Hrm...  I'm a deserter and you're paying me.  I'm not telling the government they made a mistake.
And why not spend it... you're already in trouble with the government   ;D ;D


At least one woman was smart and put the money aside.


----------



## Red 6 (29 Aug 2006)

It seems hard to believe, but every word of this story is likely true. Each state National Guard headquarters processes and disburses its own pay for Soldiers assigned. Why ther National Guard doesn't have a centralized pay system is tough to figure out, but that's how it is.


----------



## geo (29 Aug 2006)

And our reservists thought they had a bad pay system (past tense).....


----------



## dapaterson (31 Aug 2006)

See: http://www.cbc.ca/news/reportsfromabroad/champblog/ (30 Aug entry)



> The General Accountability Office is the investigative arm of Congress.
> 
> Its latest report says the Pentagon has been paying deserters. At least $900,000 US went to 75 army reservists who have not reported for duty since late in 2001.
> 
> ...



Anyone seen any more on this story?


----------



## Cloud Cover (23 Sep 2006)

Too funny- this fucking numpty's lawyer misses a paperwork deadline, so now he decides he has to go home and "face [his] demons." 

Question though- if  he was scraping by, then I guess he wasn't being paid as indicated in the rest of the thread?

Reproduced from the cnn.com website under the Fair Dealings Provisions of the Copyright Act.


Army deserter will return to face consequences
POSTED: 11:04 a.m. EDT, September 23, 2006 
Adjust font size:
LEXINGTON, Kentucky (AP) -- A soldier who fled to Canada two years ago after serving in Iraq said he would return home to face consequences from the U.S. Army.

"I decided that I've got to go back and get this over with once and for all, instead of living in limbo up here forever," Darrell Anderson told the Lexington-Herald Leader for Saturday's edition from Toronto.

Anderson, 24, served seven months in Iraq with the 1st Armored Division. He received a Purple Heart after being wounded by a roadside bomb.

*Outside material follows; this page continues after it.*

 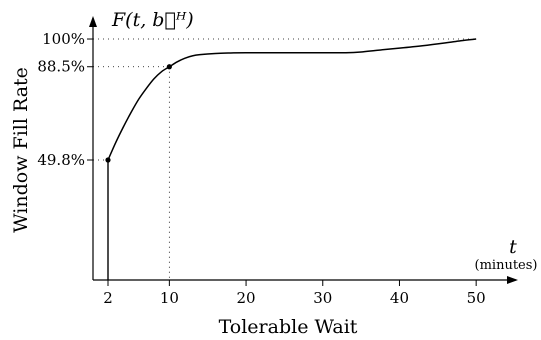 I want to click on highlighted-points, so click(x=138, y=114).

But he said he quickly became disillusioned with the war.

Anderson, who arrived in Canada by way of Niagara Falls in January 2005, had hoped to build a new life north of the border. *But his Canadian attorney missed a deadline for filing paperwork to have him declared a refugee, which would have allowed him to remain in the country.

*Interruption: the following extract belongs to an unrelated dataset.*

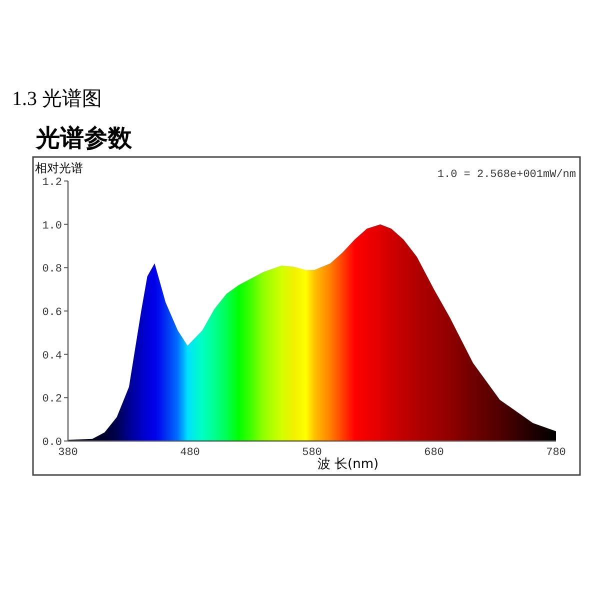  What do you see at coordinates (84, 138) in the screenshot?
I see `chart-subtitle: 光谱参数` at bounding box center [84, 138].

He said that not only meant he could not qualify for a government work permit -- which he had to have to get a job -- it also opened the possibility that Canadian authorities might deport him, even though he had married a Canadian woman.*
He said he's been scraping along, working odd jobs, relying on the generosity of Canadian friends and help from his family in the United States.

This summer, Anderson was among a group of American military deserters visited by "peace mom" Cindy Sheehan, who was in Canada to support sanctuary for those fleeing the U.S. military.

Now, Anderson said he is planning to turn himself in to a special processing unit at Fort Knox for soldiers absent without leave and accept whatever punishment he's given.

"I just decided that I've got to face my demons, put on my uniform, and go back and tell the Army that I don't want to participate in this war," he said. "I feel like I have to tell them face to face. I have to make my stand once and for all."

After reviewing Anderson's record, the commander could order a less-than-honorable discharge or refer the case to a court-martial, which could impose a prison term and a dishonorable discharge, said Fort Knox spokeswoman Gini Sinclair.

Copyright 2006 The Associated Press. All rights reserved.This material may not be published, broadcast, rewritten, or redistributed.


----------



## The Bread Guy (23 Sep 2006)

Good one - I'm guessing that the clamping down may have came just before GAO issued its report (came out around end of July 2006).

Then again, it's not impossible that if he was getting direct deposit, he may have been reluctant to use an ATM until making himself undeportable, no?


----------